┌─ PAGE EXTRACT
Thursday, June 12, 2014

on her own

The grey cat sleeps next to me on the coffee table. She's mostly slept here all day, on the table, under the window looking out over the back yard. Looking out the window I can see the garden Jami planted: tomatoes, squash, collards, peppers. Now it is dark outside, that time of day when the only image in the window is the reflection of lighted space inside the house.


I haven't had a therapist in three years now. I speak with Nibs - who has some counseling skill. I wonder what it would be like to speak with someone new. Is there anything left to plumb? The unconscious is a factory of desire - says Deleuze. Certainly I've used the unconscious in my art ever since I was a teenager. My unconscious is what liberated me from my artist's block.
└─
┌─ EXCERPTED DATA
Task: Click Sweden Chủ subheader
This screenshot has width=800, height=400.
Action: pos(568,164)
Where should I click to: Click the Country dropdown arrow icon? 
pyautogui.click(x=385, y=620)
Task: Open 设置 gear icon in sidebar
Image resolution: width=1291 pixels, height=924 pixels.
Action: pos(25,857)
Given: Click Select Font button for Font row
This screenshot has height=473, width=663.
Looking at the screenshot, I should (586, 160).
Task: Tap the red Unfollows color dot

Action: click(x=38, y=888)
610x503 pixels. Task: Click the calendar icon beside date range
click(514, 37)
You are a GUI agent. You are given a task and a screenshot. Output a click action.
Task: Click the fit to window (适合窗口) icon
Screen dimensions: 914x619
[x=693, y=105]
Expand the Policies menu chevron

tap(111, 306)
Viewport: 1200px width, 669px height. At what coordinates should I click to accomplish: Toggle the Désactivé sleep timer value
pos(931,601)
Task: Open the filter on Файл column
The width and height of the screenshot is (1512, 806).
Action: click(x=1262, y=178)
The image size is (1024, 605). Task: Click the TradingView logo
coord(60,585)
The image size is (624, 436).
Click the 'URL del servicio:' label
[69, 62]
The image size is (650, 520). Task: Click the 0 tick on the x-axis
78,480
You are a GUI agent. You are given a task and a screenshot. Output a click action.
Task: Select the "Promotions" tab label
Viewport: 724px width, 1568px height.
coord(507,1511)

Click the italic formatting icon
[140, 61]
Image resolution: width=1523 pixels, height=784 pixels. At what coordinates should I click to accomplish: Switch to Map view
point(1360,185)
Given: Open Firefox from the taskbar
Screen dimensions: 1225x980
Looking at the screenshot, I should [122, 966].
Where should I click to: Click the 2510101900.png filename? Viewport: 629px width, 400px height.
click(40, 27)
└─
§ **DIRECTIONS**:
1 – What vegetables are growing in the garden Jami planted, according to the journal entry?
2 – Quote the journal entry between "Thursday, June 12, 2014" and "my artist's block.", inclusive.
3 – Extend the journal entry about the grey cat and therapy, picking up after its final sentence.
This data has no connection to the journal entry.

§ **ANSWERS TO THE PROBLEMS**:
1 – Tomatoes, squash, collards, and peppers.

2 –
Thursday, June 12, 2014

on her own

The grey cat sleeps next to me on the coffee table. She's mostly slept here all day, on the table, under the window looking out over the back yard. Looking out the window I can see the garden Jami planted: tomatoes, squash, collards, peppers. Now it is dark outside, that time of day when the only image in the window is the reflection of lighted space inside the house.


I haven't had a therapist in three years now. I speak with Nibs - who has some counseling skill. I wonder what it would be like to speak with someone new. Is there anything left to plumb? The unconscious is a factory of desire - says Deleuze. Certainly I've used the unconscious in my art ever since I was a teenager. My unconscious is what liberated me from my artist's block.

3 –
Freud, in his book on Jokes, says that we don't want to know what the unconscious has to say. Not so much scary as uncomfortable. We tend not to be closet monsters so much as very fallible people. It's hard to admit that we're less than we'd like to be. Some people seem to talk about how they're not good at anything - but they don't believe that. I've noticed that people that don't believe they're good at anything aren't very teachable. Not being good at something seems a good first step in learning. If I thought I was any good, I might resist learning. So there's my crazy logic. That's my logic.


Calvin talks about how becoming teachable was the beginning of his conversion. "Becoming teachable is the beginning of Salvation [healing]" - wouldn't that be quite the motto of our schools. Calvin, unfortunately, didn't remain teachable. His teachabilitiness was an interlude. How else to explain his authoritarian excesses in Geneva and with Servetus?


I am going through a great theological shift - great at least for me. After years of being centered in Reformed theology, I find myself more and more in agreement with Frederich Schleiermacher. Schleiermacher is the bugaboo of conservatives. In response to the enlightenment, he saw that the task of theology was not done - that orthodox theology might have made sense according to an old view of the cosmos, an old view of humanity, but that that old theology could not account for the reality of faith in the new age.